Welcome to my simple guide on setting up a Go project with the Serverless Framework. If you’re ready to unlock the potential of Go and leverage the scalability and flexibility of the Serverless Framework, you’re in the right place! In this guide, we’ll take you through a step-by-step journey to configure and deploy your Go project. Let’s dive in and build high-performance serverless applications with ease.
Note: The
aws-go-modtemplate used here is compatible with Serverless Framework v3. If you’re on v4, check the official v4 migration guide as template names and CLI syntax have changed.
Install Go
Before we begin, make sure you have Go installed on your system. Head over to golang.org/dl and follow the instructions for your OS. Once it’s done, verify with:
go version
Create a New Go Project
Open up your terminal, navigate to where you want your project to live, and initialise a new Go module:
go mod init github.com/your-username/my-go-project
You’ve just set the foundation for your Go project.
Configure AWS Credentials
Before deploying, you’ll need AWS credentials in place — the Serverless Framework won’t get far without them. The quickest way is:
aws configure
This walks you through entering your AWS Access Key ID, Secret Access Key, default region, and output format. If you’d rather not use the CLI wizard, export them as environment variables instead:
export AWS_ACCESS_KEY_ID=your-key
export AWS_SECRET_ACCESS_KEY=your-secret
export AWS_DEFAULT_REGION=eu-west-1
Install the Serverless Framework
To truly unleash the power of your Go project, we’ll integrate it with the Serverless Framework.

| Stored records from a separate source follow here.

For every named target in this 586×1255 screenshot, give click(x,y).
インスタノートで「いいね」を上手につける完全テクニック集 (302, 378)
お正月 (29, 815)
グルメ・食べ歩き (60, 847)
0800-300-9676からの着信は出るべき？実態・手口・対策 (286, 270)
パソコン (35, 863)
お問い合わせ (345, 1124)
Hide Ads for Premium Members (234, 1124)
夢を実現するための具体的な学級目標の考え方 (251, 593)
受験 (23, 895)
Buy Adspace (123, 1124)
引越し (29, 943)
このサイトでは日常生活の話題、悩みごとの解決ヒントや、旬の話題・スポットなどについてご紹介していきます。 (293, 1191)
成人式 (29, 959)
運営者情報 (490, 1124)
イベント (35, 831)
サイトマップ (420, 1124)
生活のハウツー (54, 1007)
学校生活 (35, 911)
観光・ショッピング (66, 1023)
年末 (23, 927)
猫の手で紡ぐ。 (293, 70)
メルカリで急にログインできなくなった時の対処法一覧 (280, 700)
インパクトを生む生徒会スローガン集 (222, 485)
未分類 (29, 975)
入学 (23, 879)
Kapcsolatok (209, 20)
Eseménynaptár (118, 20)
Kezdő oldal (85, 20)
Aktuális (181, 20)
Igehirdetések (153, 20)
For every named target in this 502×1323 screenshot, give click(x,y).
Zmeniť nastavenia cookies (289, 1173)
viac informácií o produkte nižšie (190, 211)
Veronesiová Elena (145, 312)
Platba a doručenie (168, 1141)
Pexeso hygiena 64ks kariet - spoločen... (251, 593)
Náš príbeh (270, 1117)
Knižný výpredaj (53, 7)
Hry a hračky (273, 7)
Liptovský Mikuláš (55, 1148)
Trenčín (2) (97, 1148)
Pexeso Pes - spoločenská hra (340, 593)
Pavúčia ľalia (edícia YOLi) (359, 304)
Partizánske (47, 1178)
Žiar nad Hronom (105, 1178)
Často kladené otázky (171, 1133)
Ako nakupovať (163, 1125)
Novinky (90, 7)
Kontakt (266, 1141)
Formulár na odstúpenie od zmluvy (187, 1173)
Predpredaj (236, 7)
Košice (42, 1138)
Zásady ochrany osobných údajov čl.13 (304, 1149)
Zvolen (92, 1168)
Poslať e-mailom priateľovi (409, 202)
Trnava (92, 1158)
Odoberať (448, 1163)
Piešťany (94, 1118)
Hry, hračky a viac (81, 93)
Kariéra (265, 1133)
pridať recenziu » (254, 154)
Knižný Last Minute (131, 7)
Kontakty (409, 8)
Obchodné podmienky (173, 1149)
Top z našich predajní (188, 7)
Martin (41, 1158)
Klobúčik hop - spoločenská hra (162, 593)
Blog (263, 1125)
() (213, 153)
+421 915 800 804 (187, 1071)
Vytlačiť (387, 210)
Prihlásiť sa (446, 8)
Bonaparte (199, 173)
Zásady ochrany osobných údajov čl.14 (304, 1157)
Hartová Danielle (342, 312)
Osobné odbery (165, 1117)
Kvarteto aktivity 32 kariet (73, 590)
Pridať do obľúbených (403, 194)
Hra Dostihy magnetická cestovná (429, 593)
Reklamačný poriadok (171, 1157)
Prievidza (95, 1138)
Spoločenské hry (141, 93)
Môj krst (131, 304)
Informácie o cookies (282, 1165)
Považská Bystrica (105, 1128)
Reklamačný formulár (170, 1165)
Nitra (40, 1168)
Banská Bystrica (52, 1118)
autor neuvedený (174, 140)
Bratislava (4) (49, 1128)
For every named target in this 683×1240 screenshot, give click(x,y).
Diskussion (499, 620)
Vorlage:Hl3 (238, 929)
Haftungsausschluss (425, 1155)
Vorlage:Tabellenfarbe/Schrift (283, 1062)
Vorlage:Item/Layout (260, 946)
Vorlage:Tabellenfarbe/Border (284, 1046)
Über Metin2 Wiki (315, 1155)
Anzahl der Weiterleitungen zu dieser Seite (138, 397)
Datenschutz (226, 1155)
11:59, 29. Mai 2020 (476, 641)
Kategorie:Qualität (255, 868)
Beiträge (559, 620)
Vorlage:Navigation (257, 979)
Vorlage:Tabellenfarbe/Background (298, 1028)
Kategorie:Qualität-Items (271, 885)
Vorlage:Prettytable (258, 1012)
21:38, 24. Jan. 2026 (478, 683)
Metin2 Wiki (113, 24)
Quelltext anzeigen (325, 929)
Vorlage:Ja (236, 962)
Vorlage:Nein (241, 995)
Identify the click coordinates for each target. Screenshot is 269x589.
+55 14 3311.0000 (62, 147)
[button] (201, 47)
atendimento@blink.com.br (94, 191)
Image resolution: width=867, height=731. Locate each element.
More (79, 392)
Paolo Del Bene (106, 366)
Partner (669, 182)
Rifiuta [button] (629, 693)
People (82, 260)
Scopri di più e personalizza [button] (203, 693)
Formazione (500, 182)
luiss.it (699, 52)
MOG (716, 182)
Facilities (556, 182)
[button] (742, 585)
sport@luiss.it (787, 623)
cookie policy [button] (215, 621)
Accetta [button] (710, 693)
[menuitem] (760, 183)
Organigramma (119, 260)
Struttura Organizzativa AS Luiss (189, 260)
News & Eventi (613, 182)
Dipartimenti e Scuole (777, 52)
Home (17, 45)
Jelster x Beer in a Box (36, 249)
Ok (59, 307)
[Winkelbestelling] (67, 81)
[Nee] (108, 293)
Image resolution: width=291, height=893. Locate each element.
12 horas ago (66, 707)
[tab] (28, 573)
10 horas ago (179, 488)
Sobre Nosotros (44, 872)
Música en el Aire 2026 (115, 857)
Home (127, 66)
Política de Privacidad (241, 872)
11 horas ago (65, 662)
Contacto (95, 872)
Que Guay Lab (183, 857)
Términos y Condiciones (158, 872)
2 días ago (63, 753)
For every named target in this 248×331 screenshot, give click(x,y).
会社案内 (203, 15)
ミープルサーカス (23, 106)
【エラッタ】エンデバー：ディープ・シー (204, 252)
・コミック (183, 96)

First, install it globally:
npm install -g serverless
Now initialise a new project using the AWS Go template:
serverless create --template aws-go-mod --path my-go-project
cd my-go-project
The Serverless Framework creates a basic project structure in the my-go-project directory — a great starting point.
Configure serverless.yml
Open up the serverless.yml file and configure your service. Here’s a minimal working example to get you going:
service: my-go-project
provider:
name: aws
runtime: provided.al2
region: eu-west-1
package:
patterns:
- '!./**'
- ./bin/**
functions:
hello:
handler: bin/main
events:
- httpApi:
path: /hello
method: get
This is where you tailor the framework to your specific needs — add more functions, events, or environment variables as your project grows.
Build and Deploy the Serverless Application
Time to witness your Go project in action! One thing to be careful about here: Go compiles to a native binary, but Lambda runs on Linux. If you’re developing on macOS or Windows you must cross-compile, otherwise the binary will fail silently on Lambda:
GOOS=linux GOARCH=amd64 CGO_ENABLED=0 go build -o bin/main ./main.go
Now deploy your serverless application:
serverless deploy
The Serverless Framework packages your Go binary, uploads it to S3, and creates the Lambda function and API Gateway endpoint. On success it prints the live endpoint URL — that’s your function running in the cloud.
Test Your Serverless Go Application
Invoke your function directly through the framework:
serverless invoke -f hello
Or hit the HTTP endpoint printed after deployment with curl or your browser. Either way, you should see your function execute and return a response.
Conclusion
You did it! By following this guide, you’ve set up a Go project with the Serverless Framework and deployed it to AWS Lambda. With the cross-compilation flags in place, a proper serverless.yml, and credentials configured, the whole process takes only a few minutes. From here, explore adding DynamoDB access, SQS triggers, or more HTTP routes — the serverless Go world is yours to build on. Happy coding!